HOW TO COMPLETE THIS TASK →
Every line with the string "agent" must be copied from the entries below.

═══ RECORDS PROVIDED ═══

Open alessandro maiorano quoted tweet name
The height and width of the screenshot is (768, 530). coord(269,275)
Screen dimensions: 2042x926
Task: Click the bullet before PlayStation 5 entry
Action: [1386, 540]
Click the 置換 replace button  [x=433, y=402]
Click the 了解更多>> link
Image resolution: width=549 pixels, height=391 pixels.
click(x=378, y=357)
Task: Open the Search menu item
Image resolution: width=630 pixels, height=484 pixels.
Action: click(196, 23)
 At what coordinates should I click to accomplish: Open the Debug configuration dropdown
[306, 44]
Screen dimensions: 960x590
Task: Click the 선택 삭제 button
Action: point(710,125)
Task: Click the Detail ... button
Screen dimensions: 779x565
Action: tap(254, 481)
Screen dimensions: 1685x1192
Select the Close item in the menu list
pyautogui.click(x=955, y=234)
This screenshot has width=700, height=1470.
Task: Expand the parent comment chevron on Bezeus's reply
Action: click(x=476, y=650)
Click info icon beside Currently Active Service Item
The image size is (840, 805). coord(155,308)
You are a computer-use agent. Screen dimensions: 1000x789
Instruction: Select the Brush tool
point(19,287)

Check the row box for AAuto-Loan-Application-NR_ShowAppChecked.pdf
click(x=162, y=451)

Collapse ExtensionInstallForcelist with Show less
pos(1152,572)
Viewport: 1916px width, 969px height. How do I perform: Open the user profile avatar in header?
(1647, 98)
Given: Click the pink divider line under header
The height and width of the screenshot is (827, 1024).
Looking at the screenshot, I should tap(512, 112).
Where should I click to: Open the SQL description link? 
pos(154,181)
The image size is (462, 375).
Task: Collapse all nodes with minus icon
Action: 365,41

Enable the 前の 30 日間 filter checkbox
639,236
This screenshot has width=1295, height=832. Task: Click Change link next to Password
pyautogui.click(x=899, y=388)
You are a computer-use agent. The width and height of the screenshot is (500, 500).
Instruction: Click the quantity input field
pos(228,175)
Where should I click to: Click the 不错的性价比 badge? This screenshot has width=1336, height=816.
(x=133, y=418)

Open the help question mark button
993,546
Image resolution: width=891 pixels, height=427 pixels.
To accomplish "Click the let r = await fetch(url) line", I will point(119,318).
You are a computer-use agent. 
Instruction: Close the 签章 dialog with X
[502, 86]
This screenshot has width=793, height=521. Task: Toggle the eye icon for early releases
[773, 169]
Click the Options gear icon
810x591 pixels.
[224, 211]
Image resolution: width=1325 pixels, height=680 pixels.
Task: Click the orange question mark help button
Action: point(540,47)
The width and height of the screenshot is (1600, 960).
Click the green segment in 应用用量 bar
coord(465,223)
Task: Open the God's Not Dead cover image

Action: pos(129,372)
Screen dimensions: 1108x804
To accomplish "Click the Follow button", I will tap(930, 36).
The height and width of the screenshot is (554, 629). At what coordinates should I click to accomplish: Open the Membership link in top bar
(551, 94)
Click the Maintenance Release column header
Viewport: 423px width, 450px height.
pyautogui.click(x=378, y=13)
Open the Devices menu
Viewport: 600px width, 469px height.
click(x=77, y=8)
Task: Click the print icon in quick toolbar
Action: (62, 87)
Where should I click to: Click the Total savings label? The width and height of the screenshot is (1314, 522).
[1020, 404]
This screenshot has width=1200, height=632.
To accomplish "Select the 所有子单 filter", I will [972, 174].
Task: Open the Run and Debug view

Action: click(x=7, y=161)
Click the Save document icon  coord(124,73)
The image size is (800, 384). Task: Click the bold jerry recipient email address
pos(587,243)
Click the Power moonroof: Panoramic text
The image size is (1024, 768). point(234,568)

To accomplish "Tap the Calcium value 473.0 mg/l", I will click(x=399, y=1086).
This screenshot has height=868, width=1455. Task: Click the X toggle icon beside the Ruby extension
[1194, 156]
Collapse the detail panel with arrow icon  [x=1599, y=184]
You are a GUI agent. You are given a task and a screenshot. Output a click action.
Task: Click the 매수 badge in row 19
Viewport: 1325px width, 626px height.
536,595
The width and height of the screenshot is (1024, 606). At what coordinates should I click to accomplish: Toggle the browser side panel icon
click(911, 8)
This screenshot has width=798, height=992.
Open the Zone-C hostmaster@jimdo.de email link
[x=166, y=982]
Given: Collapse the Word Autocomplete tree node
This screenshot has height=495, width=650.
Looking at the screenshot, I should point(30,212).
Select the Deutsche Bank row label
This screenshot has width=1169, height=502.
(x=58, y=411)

═══

THE ANSWER →
You are a computer-use agent. Screen dimensions: 1000x789
You are a computer-use agent. The width and height of the screenshot is (500, 500).
You are a computer-use agent. 
You are a GUI agent. You are given a task and a screenshot. Output a click action.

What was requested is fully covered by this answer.